[Records excerpted from a collection]
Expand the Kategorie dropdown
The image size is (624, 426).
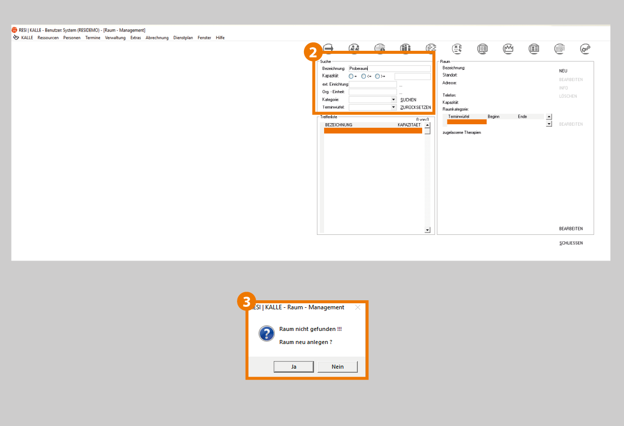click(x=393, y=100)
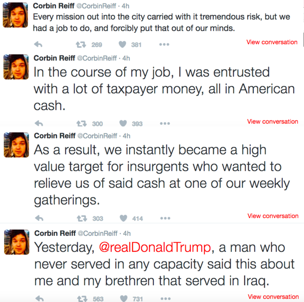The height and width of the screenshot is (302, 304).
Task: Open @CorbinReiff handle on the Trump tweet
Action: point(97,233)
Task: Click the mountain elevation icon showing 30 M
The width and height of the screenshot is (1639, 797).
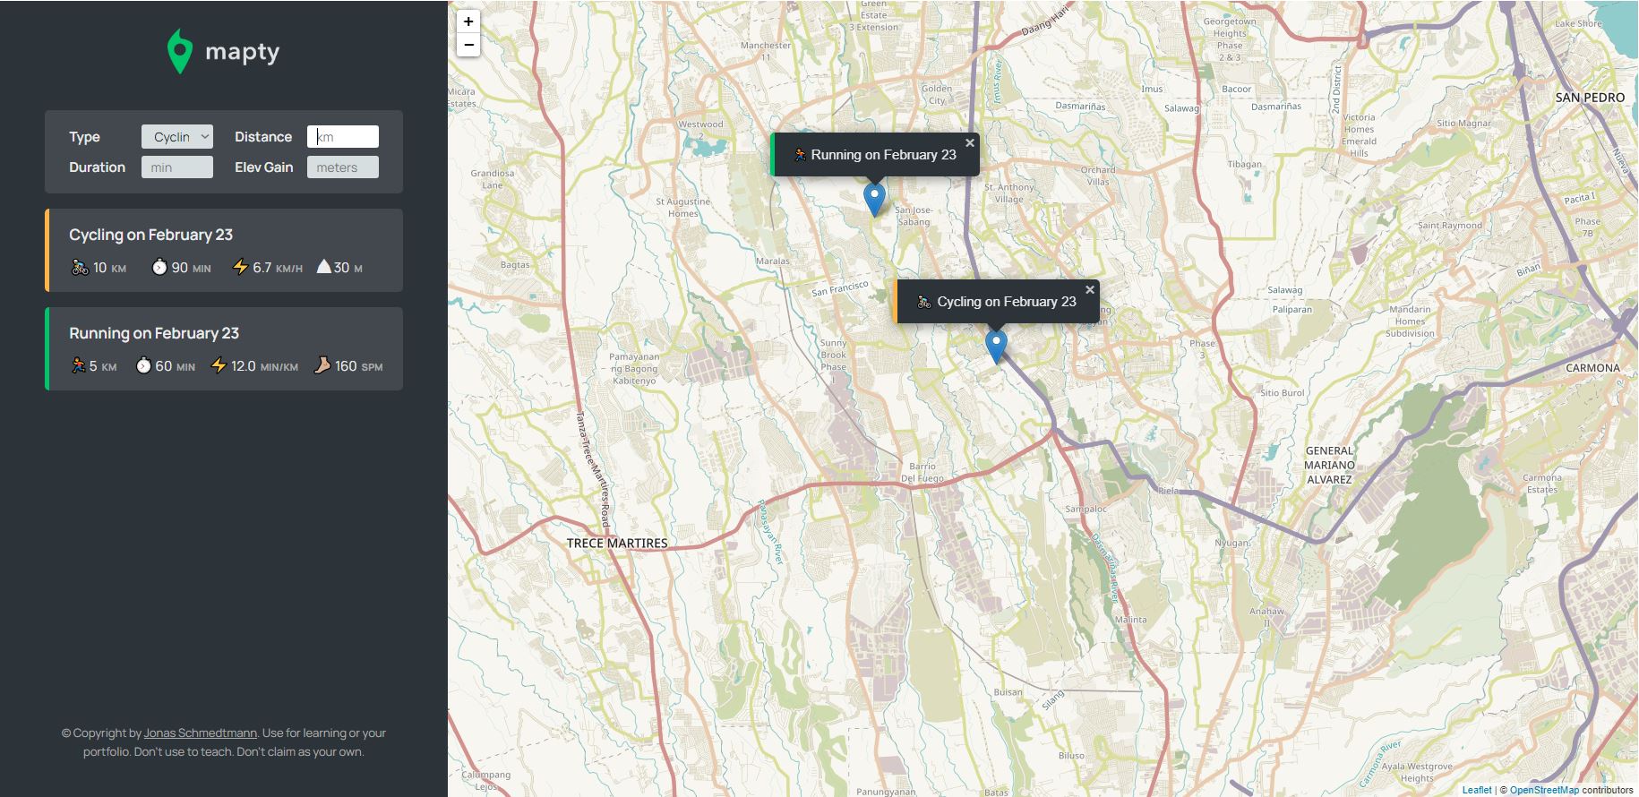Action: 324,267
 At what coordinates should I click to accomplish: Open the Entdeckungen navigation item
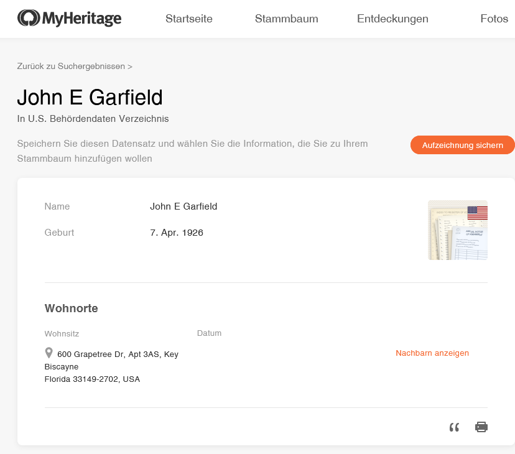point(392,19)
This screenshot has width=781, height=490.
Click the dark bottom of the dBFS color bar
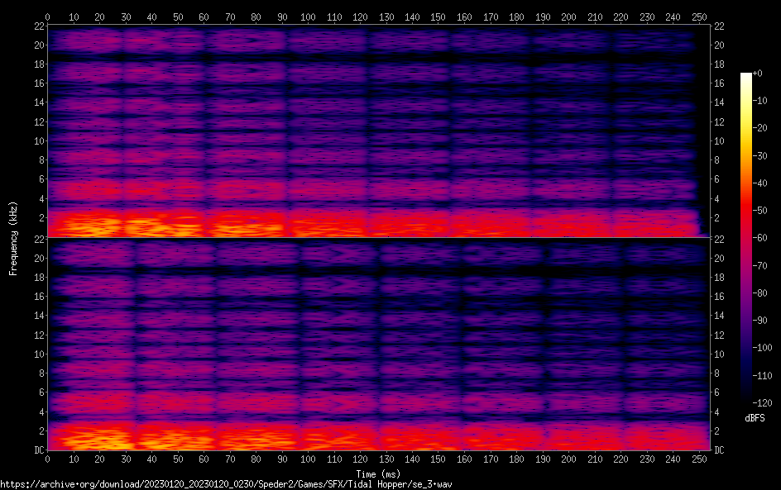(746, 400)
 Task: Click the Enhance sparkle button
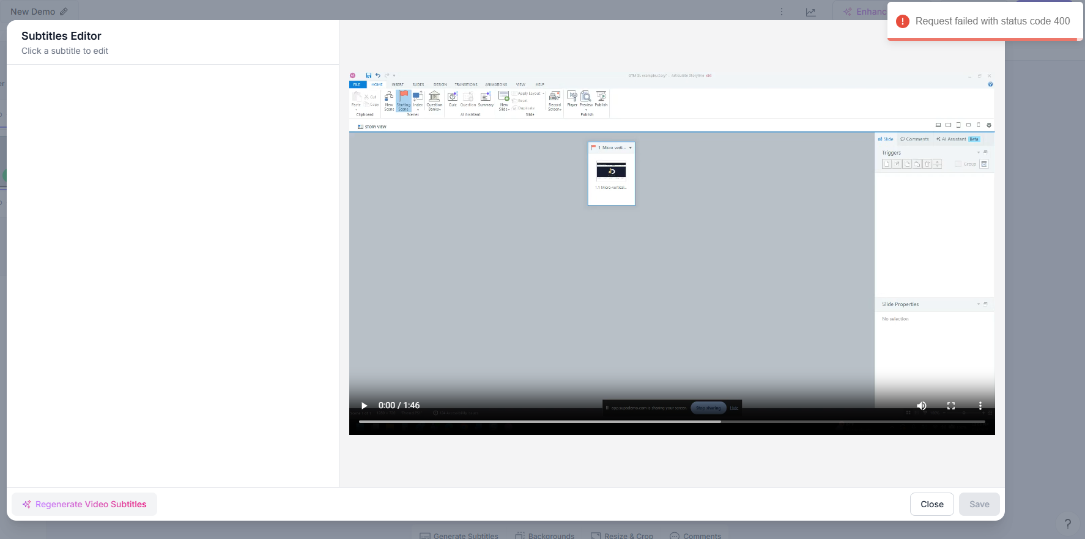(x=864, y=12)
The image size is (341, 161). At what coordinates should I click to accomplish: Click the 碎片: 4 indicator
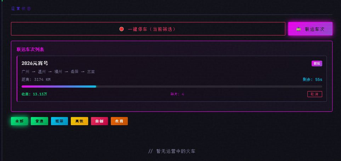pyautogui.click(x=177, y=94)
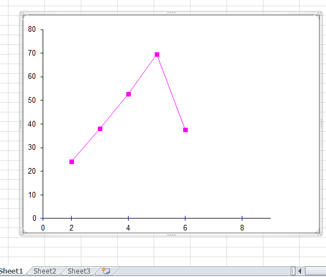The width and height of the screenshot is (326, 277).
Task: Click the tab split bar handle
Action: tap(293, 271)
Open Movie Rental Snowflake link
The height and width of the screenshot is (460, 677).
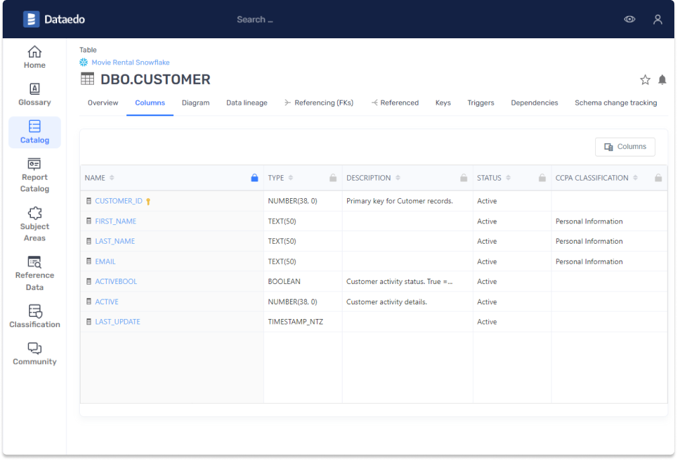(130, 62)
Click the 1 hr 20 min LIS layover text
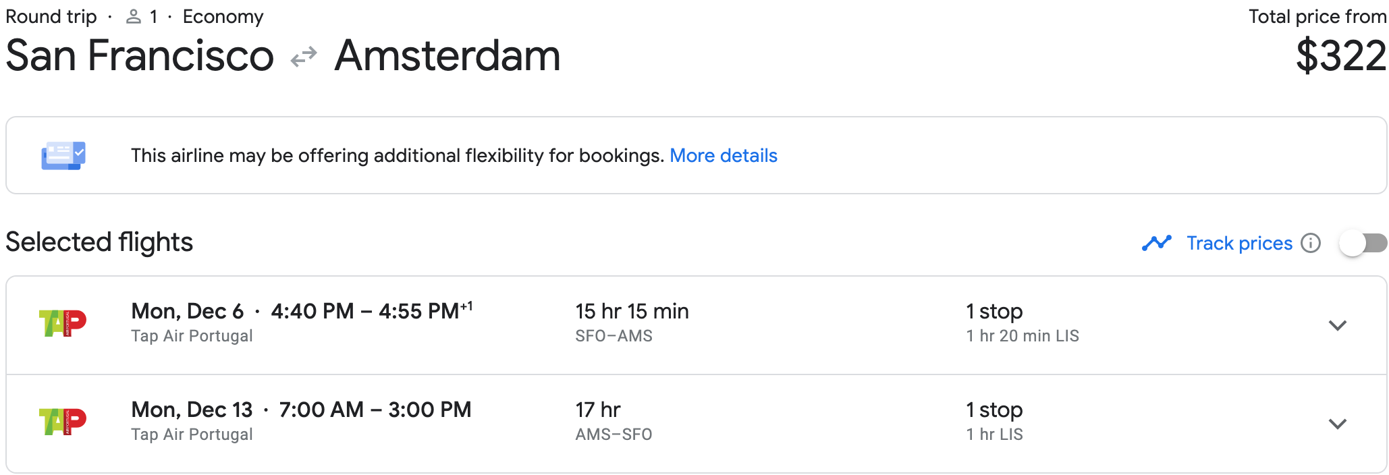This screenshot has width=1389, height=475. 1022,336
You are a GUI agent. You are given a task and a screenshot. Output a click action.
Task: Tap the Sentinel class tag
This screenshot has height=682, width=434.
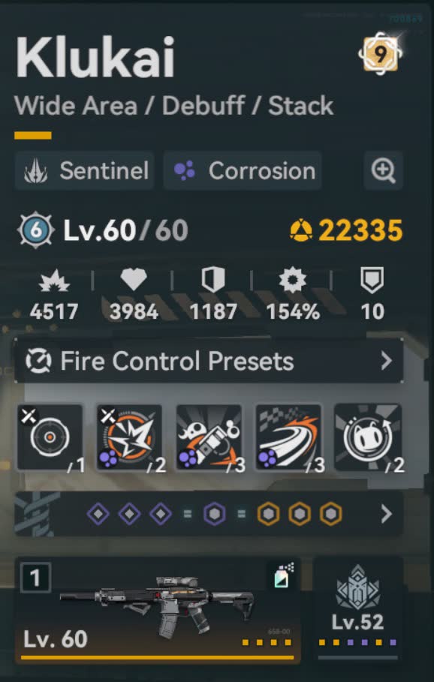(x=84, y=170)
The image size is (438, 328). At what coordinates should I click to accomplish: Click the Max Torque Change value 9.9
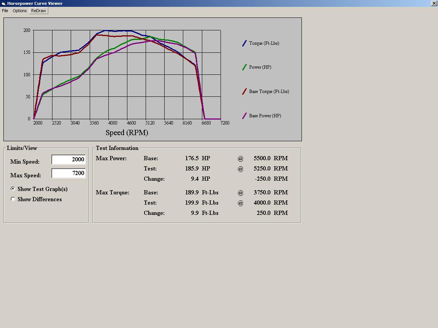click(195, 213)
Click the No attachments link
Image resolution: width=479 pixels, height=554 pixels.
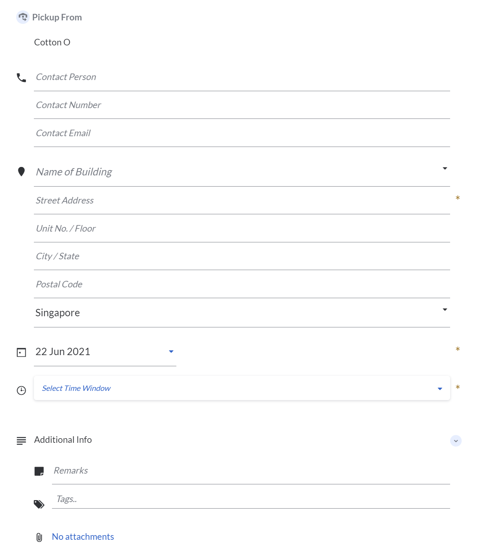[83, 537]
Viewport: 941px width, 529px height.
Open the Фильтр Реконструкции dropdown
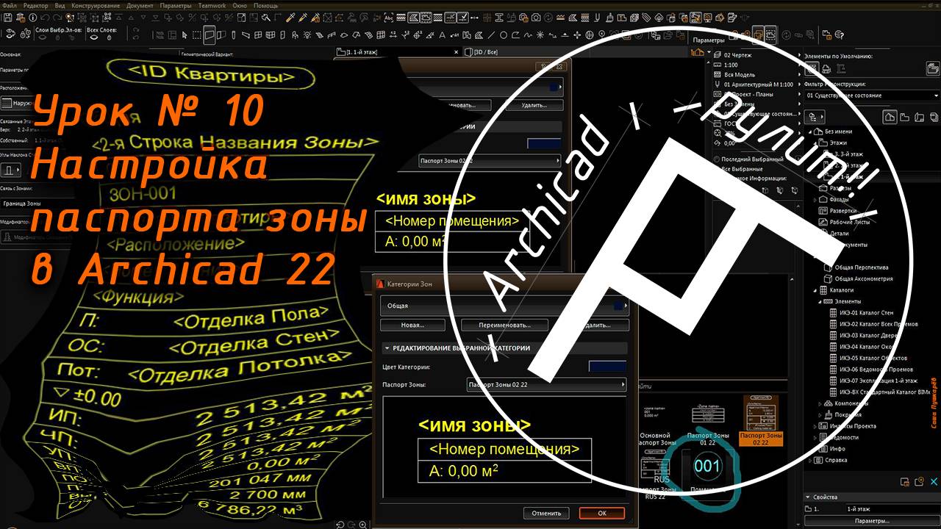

- **Stated task**
Collect every line of the data above that contains the word "Open", treating uppercase and lowercase as distinct.

- **Task response**
Task: Open @CorbinReiff handle on the Trump tweet
 At what coordinates should I click to accomplish: Open the Entdeckungen navigation item
Open Movie Rental Snowflake link
Open the Фильтр Реконструкции dropdown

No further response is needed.